The available amount of light is usually no limiting factor. This is different with the supply of water. Just think of the meagre plant growth in deserts as compared to the lush vegetation of the tropics. This difference is certainly not due to light as the amount of light in the usually cloudless deserts is far larger than that of the clouded tropics. Irrigated desert areas yield a higher gross production than areas with a lower light intensity. The high losses due to respiration during warm nights lead to a higher energy consumption than in cooler areas. The rate of net production is thus lowered. This explains, why the yield per hectare of rice harvests in equatorial areas is always lower than that in temperate zones.

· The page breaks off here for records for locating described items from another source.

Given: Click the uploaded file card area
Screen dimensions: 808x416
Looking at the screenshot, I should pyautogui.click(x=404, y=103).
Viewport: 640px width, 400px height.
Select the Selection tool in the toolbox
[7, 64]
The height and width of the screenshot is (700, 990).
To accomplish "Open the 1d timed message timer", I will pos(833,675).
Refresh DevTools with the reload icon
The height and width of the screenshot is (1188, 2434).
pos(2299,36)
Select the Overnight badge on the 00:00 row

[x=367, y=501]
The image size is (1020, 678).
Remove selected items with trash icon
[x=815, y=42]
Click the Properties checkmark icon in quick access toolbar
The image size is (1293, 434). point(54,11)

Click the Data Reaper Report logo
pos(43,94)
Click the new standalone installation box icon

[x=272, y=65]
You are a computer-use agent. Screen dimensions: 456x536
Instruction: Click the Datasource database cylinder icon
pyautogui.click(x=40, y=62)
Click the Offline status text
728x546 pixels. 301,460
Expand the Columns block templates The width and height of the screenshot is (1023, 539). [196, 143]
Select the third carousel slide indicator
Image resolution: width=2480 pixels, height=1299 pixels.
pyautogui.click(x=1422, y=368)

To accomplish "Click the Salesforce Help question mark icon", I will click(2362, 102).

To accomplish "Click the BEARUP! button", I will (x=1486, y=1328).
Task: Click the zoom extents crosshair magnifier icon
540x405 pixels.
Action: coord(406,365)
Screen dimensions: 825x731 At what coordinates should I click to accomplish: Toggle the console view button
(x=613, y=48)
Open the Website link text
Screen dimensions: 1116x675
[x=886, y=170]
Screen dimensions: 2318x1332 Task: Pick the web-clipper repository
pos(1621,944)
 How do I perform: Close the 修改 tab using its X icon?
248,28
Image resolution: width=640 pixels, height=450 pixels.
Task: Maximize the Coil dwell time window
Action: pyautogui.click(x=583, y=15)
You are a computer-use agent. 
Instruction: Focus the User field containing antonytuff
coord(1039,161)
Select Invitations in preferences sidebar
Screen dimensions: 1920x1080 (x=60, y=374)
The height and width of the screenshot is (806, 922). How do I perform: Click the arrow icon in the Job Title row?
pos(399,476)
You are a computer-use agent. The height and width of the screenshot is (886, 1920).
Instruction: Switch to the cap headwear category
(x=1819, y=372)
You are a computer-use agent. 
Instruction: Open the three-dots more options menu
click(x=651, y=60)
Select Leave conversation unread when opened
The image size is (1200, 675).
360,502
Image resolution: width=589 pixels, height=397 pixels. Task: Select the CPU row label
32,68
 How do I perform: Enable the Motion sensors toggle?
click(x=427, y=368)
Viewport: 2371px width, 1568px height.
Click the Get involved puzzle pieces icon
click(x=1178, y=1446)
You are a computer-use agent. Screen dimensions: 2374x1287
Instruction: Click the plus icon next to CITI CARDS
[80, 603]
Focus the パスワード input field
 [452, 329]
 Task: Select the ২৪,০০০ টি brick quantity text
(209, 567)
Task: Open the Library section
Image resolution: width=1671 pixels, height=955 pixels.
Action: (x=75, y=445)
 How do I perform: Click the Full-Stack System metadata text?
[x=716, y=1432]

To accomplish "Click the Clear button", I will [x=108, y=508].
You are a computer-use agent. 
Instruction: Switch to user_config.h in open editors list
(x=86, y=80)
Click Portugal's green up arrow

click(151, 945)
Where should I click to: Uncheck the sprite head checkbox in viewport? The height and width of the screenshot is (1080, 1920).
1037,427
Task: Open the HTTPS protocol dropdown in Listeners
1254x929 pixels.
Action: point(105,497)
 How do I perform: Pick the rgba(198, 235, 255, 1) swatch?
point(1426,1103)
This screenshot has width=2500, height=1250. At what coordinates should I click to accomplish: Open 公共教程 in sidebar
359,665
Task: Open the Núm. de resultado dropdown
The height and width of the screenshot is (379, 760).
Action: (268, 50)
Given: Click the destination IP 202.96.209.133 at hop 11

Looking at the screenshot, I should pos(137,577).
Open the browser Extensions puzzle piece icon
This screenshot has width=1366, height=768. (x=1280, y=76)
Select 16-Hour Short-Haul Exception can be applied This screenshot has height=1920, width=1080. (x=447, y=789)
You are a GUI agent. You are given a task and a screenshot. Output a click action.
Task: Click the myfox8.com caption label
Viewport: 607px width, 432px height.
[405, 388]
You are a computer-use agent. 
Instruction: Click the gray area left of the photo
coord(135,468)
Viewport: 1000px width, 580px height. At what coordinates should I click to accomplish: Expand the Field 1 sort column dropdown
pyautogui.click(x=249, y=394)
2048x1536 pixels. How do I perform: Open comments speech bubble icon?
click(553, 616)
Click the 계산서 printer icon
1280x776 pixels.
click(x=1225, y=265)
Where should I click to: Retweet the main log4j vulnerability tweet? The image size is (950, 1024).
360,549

The net primary production may fluctuate considerably. The lowest value for ‘open sea’, for example, is two kcal/g, the highest is 400, the lowest net primary production of cultivated areas is 100, the highest is 4000. The values fluctuate roughly fivefold in most other types of vegetation. In order to calculate the energy fixation from the net primary production, a calorific value (kcal/g) is used. It is 4.5 (kcal/g). Grassland has the lowest value (4.0 kcal/g), while the open sea has 4.9 kcal/ g.